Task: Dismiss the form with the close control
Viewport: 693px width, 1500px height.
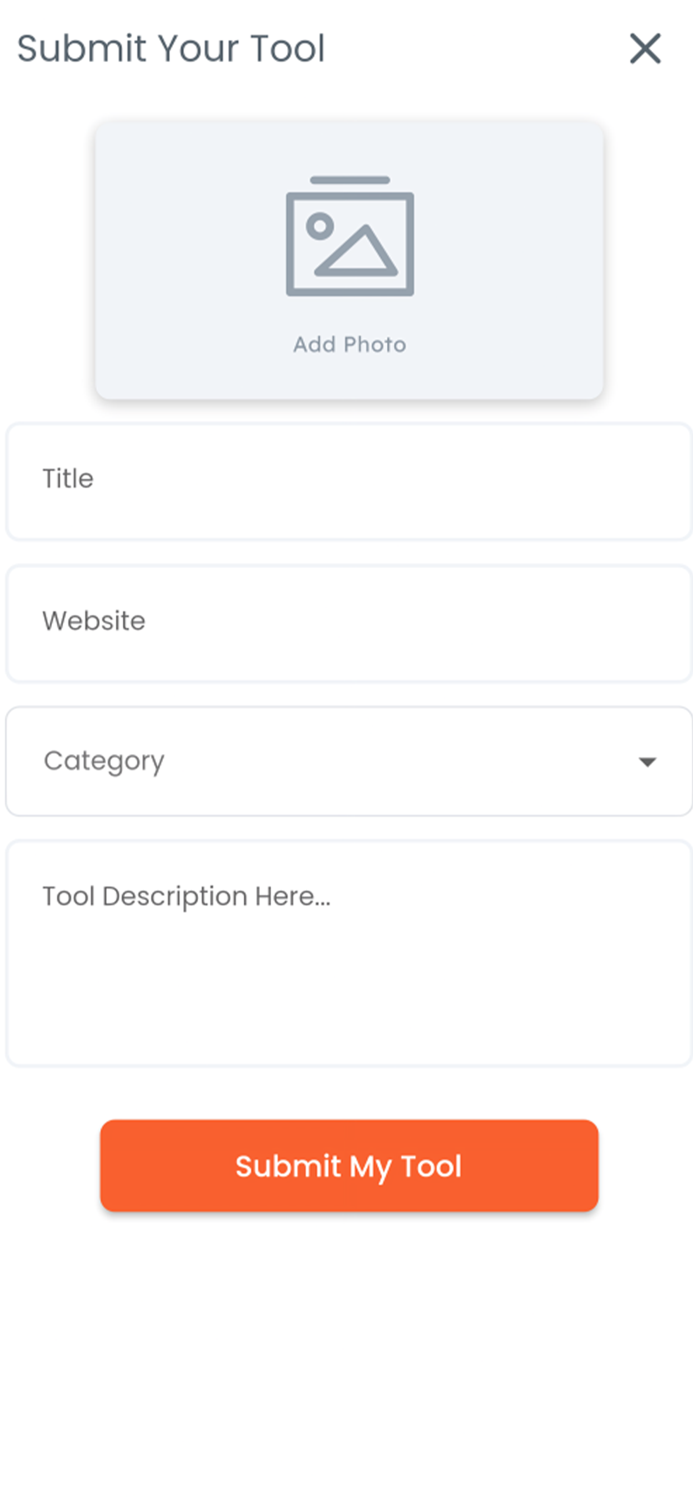Action: click(x=645, y=48)
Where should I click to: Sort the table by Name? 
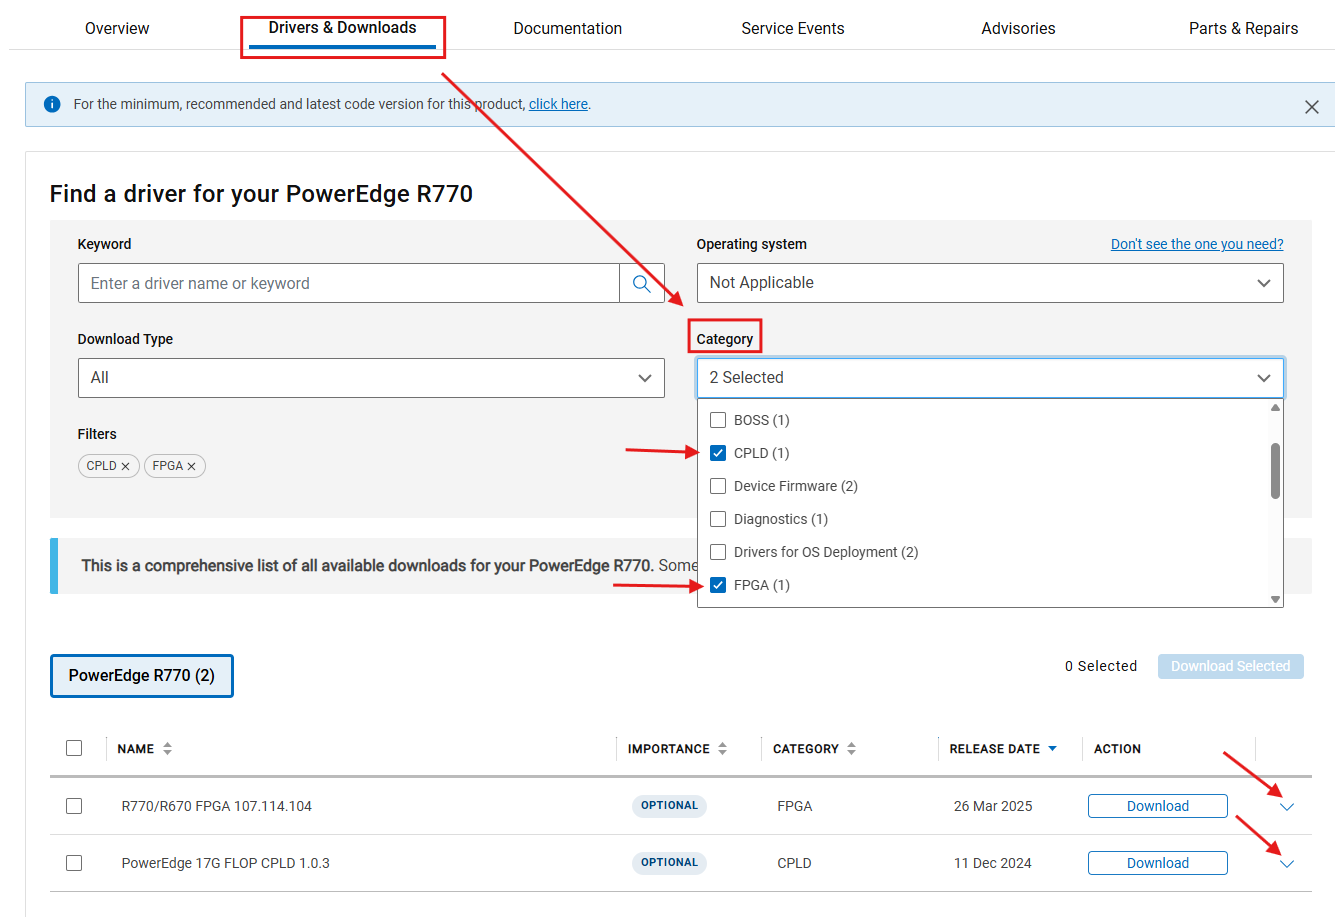(x=165, y=748)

============================================================

▶ Task description: Please copy the data shown above, line by line and exactly, omitting the images.

▶ Exercise response:
Task: Dismiss the form with the close control
Viewport: 693px width, 1500px height.
Action: click(x=645, y=48)
Where should I click to: Sort the table by Name? 
(x=165, y=748)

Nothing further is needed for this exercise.